Retifanlimab, sold under the brand name Zynyz, is an anti-cancer medication used for the treatment of Merkel cell carcinoma. Retifanlimab is a programmed death receptor-1 (PD-1)–blocking monoclonal antibody.

It was approved for medical use in the United States in March 2023, and in the European Union in April 2024.

== Medical uses ==
Retifanlimab is indicated for the treatment of adults with metastatic or recurrent locally advanced Merkel cell carcinoma.

In May 2025, the US Food and Drug Administration (FDA) expanded the indication for retifanlimab to include, when used with carboplatin and paclitaxel, the first-line treatment of adults with inoperable locally recurrent or metastatic squamous-cell carcinoma of the anal canal. The FDA also approved retifanlimab, as a single agent, for adults with locally recurrent or metastatic squamous-cell carcinoma of the anal canal with disease progression on or intolerance to platinum-based chemotherapy.

== Adverse effects ==
The US Food and Drug Administration (FDA) prescription label for retifanlimab includes warnings and precautions for severe and fatal immune-mediated adverse reactions, infusion-related reactions, complications of allogeneic HSCT, and embryo-fetal toxicity.

== History ==
The US Food and Drug Administration (FDA) evaluated the safety and efficacy of retifanlimab based on PODIUM-201 (NCT03599713), an open-label, multiregional, single-arm study evaluating 65 participants with metastatic or recurrent locally advanced MCC who had not received prior systemic therapy for advanced disease.

The FDA granted the application for retifanlimab priority review, fast track, and orphan drug designations.

The efficacy of retifanlimab with carboplatin and paclitaxel was evaluated in POD1UM-303/InterAACT 2 (NCT04472429), a randomized, multi-center, double-blind trial in 308 participants with chemotherapy-naïve inoperable locally recurrent or metastatic squamous-cell carcinoma of the anal canal.
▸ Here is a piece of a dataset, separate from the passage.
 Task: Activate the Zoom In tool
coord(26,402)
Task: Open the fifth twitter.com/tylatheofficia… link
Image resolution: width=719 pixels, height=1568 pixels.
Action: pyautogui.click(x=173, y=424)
Participants received carboplatin AUC of 5 on day 1, and paclitaxel 80 mg/m^{2} on days 1, 8, and 15 for 6 cycles and were randomized (1:1) to receive either retifanlimab 500 mg intravenously every 4 weeks; or placebo intravenously every 4 weeks.
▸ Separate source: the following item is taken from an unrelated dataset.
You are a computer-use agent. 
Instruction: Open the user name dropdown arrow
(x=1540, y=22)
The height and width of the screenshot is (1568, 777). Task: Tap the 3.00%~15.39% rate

The efficacy of retifanlimab as a single agent was evaluated in POD1UM-202 (NCT03597295), an open-label, multi-center, single-arm trial in 94 participants with locally recurrent or metastatic SCAC with disease progression on or intolerance to platinum-based chemotherapy. Participants received retifanlimab 500 mg intravenously every 4 weeks until disease progression, unacceptable toxicity, or up to 24 months.

== Society and culture ==
=== Legal status ===
In February 2024, the Committee for Medicinal Products for Human Use of the European Medicines Agency adopted a positive opinion, recommending the granting of a marketing authorization for the medicinal product Zynyz, intended for the treatment of Merkel cell carcinoma. The applicant for this medicinal product is Incyte Biosciences Distribution B.V. Retifanlimab was authorized for medical use in the European Union in April 2024.

=== Names ===
Retifanlimab is the international nonproprietary name.

Retifanlimab is sold under the brand name Zynyz.